Propulsé premier choix à son poste après les blessures de Marchand et Ghiraldini, il a vécu un apprentissage express du très haut niveau. Et a encore répondu présent dimanche.

C’est l’histoire d’une vie qui a basculé un dimanche de décembre 2018. Un coup de fil apprenait à Peato Mauvaka le décès brutal de son papa, en Nouvelle-Calédonie. Un monde qui s’écroule à seulement 21 ans. "Tellement hâte de te retrouver. Je t’aime de tout mon cœur. Repose en paix mon père d’amour", écrivait-il en son hommage, quelques heures plus tard, sur Instagram. Une semaine folle s’en suivait.

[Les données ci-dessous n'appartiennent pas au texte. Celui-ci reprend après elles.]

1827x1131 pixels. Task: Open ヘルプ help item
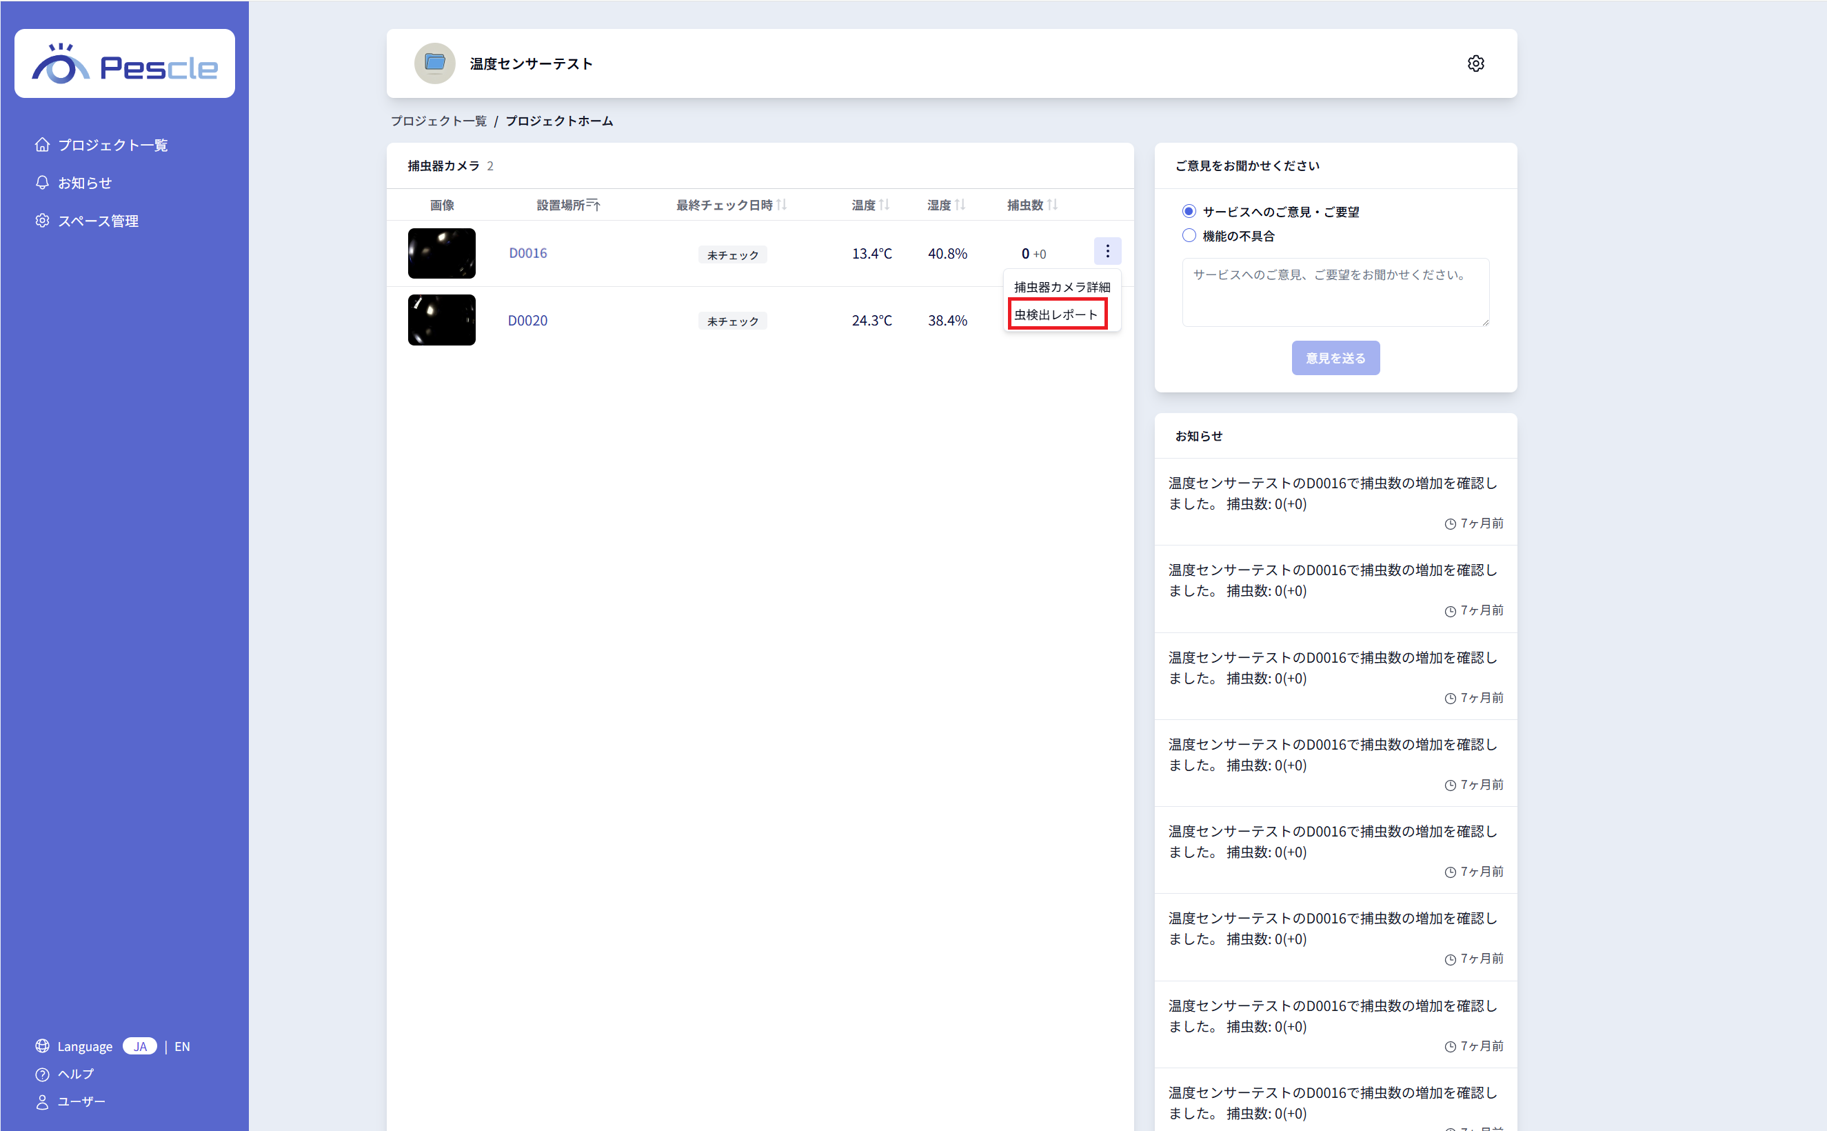[75, 1074]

Sept jours après cette disparition dramatique, le Stade toulousain se déplaçait à Clermont et le staff avait prévu d’y titulariser Mauvaka. Le lundi matin, au centre d’entraînement d’Ernest-Wallon où le talonneur était réconforté par l’ensemble de ses partenaires, le joueur a pourtant prévenu ses entraîneurs qu’il souhaitait disputer le match face à l’ASMCA. À cet instant, il hésitait même à traverser la planète pour assister aux funérailles. Ugo Mola et ses dirigeants ne se voyaient pas le priver de cette volonté au milieu d’une telle épreuve et ont tout mis en œuvre pour assurer son aller-retour à Nouméa. Le dimanche, il portait le numéro 2 dans le dos au Michelin. Voilà qui fait grandir un homme, au-delà même d’un joueur. Et la carrière de Mauvaka s’est encore accélérée dans les mois suivants. Freiné par des blessures à répétition ces dernières années qui l’ont empêché d’exprimer pleinement son immense potentiel, le Calédonien faisait office de troisième choix à son poste en début d’exercice, derrière le capitaine Julien Marchand et l’international Leonardo Ghiraldini. Son objectif : apprendre auprès d’eux et poursuivre sa progression visible à partir de novembre avec des apparitions tonitruantes. "Peato est en train de franchir un cap, vous avez pu voir ses entrées en jeu", disait même William Servat en décembre. Ceci dans un style puissant et habile rappelant celui de Christopher-Eric Tolofua à ses débuts en rouge et noir. "Il a des qualités d’explosivité, de vitesse et de technique individuelle assez exceptionnelles, expliquait récemment Michel Marfaing, responsable sportif du centre de formation. Il a cette capacité à manier le ballon un peu dans tous les sens."

Un gage pour l’avenir

Les choses se sont précipitées pour lui durant le dernier Tournoi des 6 Nations qui a terrassé Marchand et Ghiraldini, tous deux opérés d’un genou et dont la saison est finie. Mauvaka propulsé en première ligne. Avec forcément un doute quant à sa capacité à répondre présent dans les rendez-vous à très haute intensité. La réponse, à la U Arena lors du quart de finale européen remporté à quatorze contre quinze, fut cinglante. En soixante-treize minutes sur le terrain (impressionnant pour un talonneur), Mauvaka a été colossal. Remportant tous ses duels et plaçant son équipe dans l’avancée, en plus d’être irréprochable sur ses lancers. Un gage pour l’avenir, trois semaines avant son deuxième test grandeur nature à l’Aviva Stadium. Plus fort encore. Et Mauvaka a de nouveau été à la hauteur des attentes, malgré la logique défaite des siens. D’abord en allant gratter un ballon et récupérer une pénalité dès la 2e minute. Surtout, alors que son équipe était clairement sous pression dans le premier acte, il fut l’un des Toulousains les plus en vue. Toujours disponible et dominateur à l’impact jusqu’à sa sortie à la 62e, il a définitivement prouvé qu’il était taillé pour les sommets. Rendez-vous est pris.